The Taro Pharmaceutical Industries Ltd. logo is available at http://www.primenewswire.com/newsroom/prs/?pkgid=4733
SAFE HARBOR STATEMENT
Certain statements in this release and letter are forward-looking statements within the meaning of the Private Securities Litigation Reform Act of 1995. These statements include, but are not limited to, statements that do not describe historical facts and statements that refer or relate to events or circumstances the Company "estimates," "believes," or "expects" to happen, "should" happen, or similar language, and statements with respect to the value of the Company and its pipeline, the Company's financial performance, including its business model and financial performance during the last two years, relisting of the Company on NASDAQ, availability of financial information, completion of the 2006 and 2007 audits, estimates of financial results and financial information for 2005-2008, review of results for prior years and estimates of expenses and one-time charges. Although Taro believes the expectations reflected in such forward-looking statements to be based on reasonable assumptions, it can give no assurances that its expectations will be attained. Factors that could cause actual results to differ include the possible unavailability of financial information, completion of the audits of 2006, 2007 and/or 2008, actions of the Company's lenders, creditors and Sun Pharmaceutical Industries Ltd. ("Sun"), including but not limited to the outcome of the litigation with Sun referenced herein, general domestic and international economic conditions, industry and market conditions, changes in the Company's financial position, litigation brought by any party in any court in Israel, the United States, or any country in which Taro operates, regulatory actions and legislative actions in the countries in which Taro operates, and other risks detailed from time to time in the Company's SEC reports, including its Annual Reports on Form 20-F. Forward-looking statements speak only as of the date on which they are made. The Company undertakes no obligations to update, change or revise any forward-looking statement, whether as a result of new information, additional or subsequent developments or otherwise.

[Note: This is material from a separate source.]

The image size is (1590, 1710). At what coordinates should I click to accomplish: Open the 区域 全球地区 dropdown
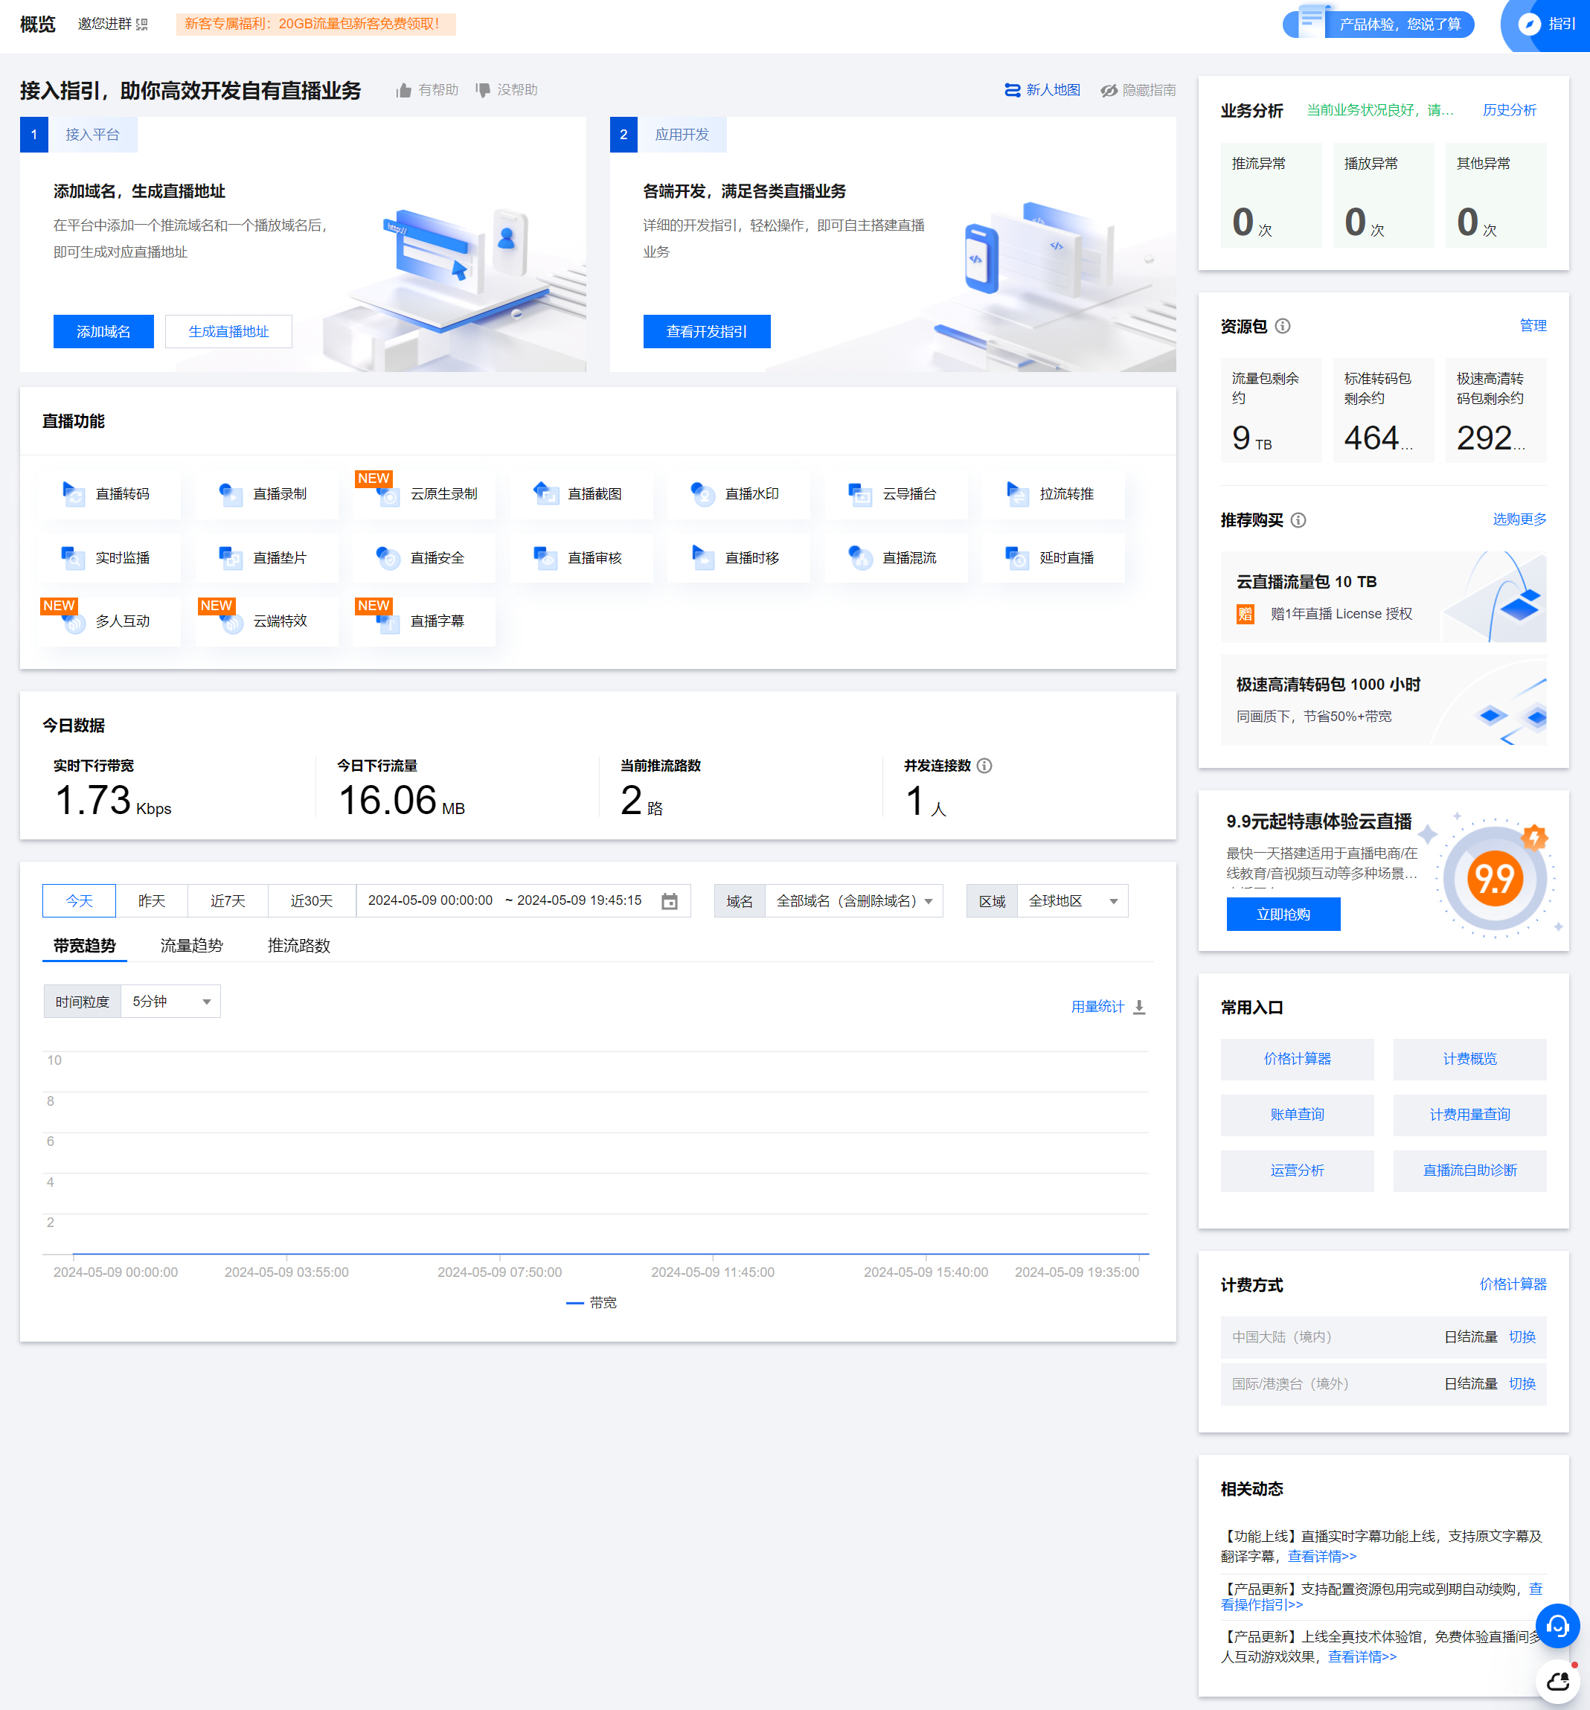click(x=1071, y=901)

In connection with the Sun tender offer, Taro has filed with the Securities and Exchange Commission a Solicitation/Recommendation Statement on Schedule 14D-9. Taro's shareholders should read carefully the Schedule 14D-9 (including any amendments or supplements thereto) prior to making any decisions with respect to the Sun tender offer because it contains important information. Free copies of the Schedule 14D-9 and the related amendments or supplements thereto that Taro has filed with the SEC are available at the SEC's website at www.sec.gov, at Taro's website at www.taro.com, or from Taro's information agent, Georgeson at 1-866-324-8878.